The new patch really shined up the look of the game’s UI, but it’s still clunkier (that’s not a real word) than I would like. I know that the team is trying hard to make something that works on both PCs and PS3s, and really in that they’re doing an admirable job. But it’s slow as molasses to navigate between UI sections. When you pull up the menu system with either a hotkey, the ESC key, or your controller’s start button you can cycle between menus with the mouse or the left and right triggers. Both work, but the lag between changing each menu becomes frustrating after a while. There’s an odd disconnect in the time it takes to pull up the UI and cycling through it that can really be a pain in the butt. And while the chat system and social systems are making strides, both have a long way to go to be on par with the other games in SOE’s stable.
In short, the game’s still easily the most addictive MMO I’ve played since 2004. But that’s not to say it’s not without fault. And hey, it’s beta, right? If the fundamental design of the game were not there this late in the testing process, I’d be worried.
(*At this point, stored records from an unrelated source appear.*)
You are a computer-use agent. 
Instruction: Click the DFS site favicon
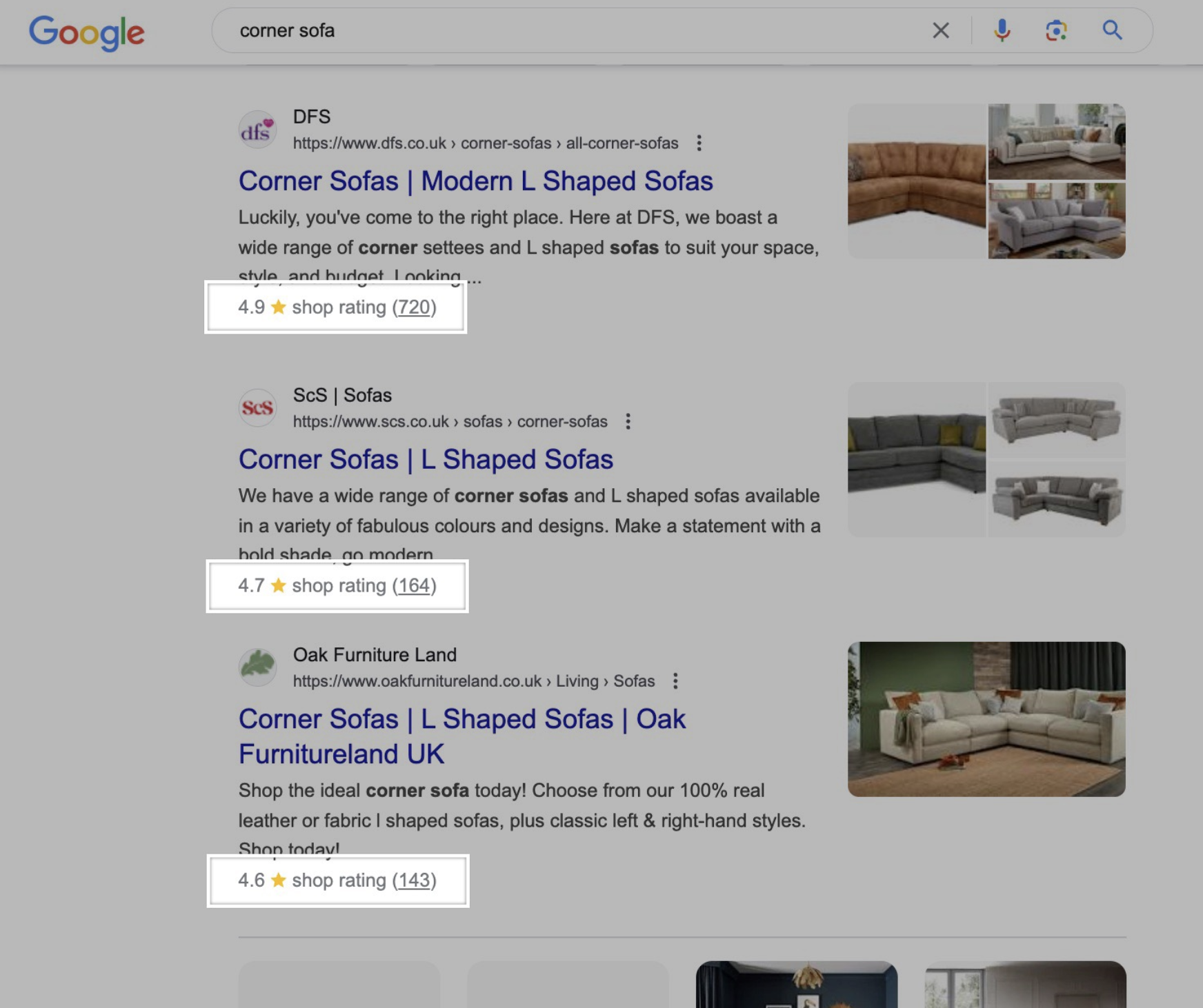tap(257, 130)
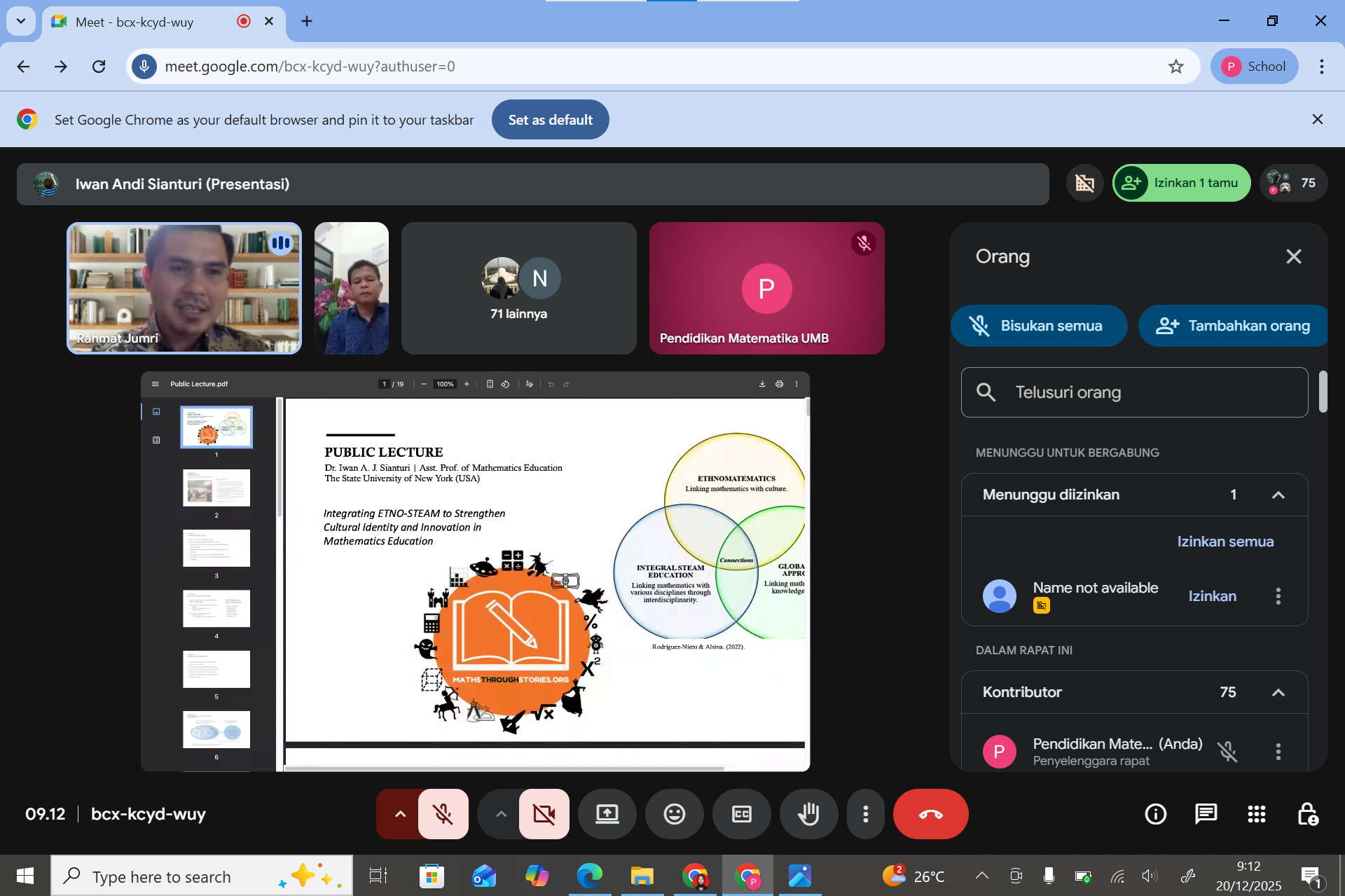1345x896 pixels.
Task: Open the activities grid icon
Action: (x=1256, y=814)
But things like UI design and content overlaps are trivial to me and don’t really affect my enjoyment of the title as I test it. As long as they’re fixed by launch, I’ll be a happy camper. There are more niggling downside opinions I can offer on DCUO, but I’ll save them for the individual write-ups we’ll be doing in the coming weeks. The honest to gods truth is that I still can’t stop playing the game, and that’s got to mean something.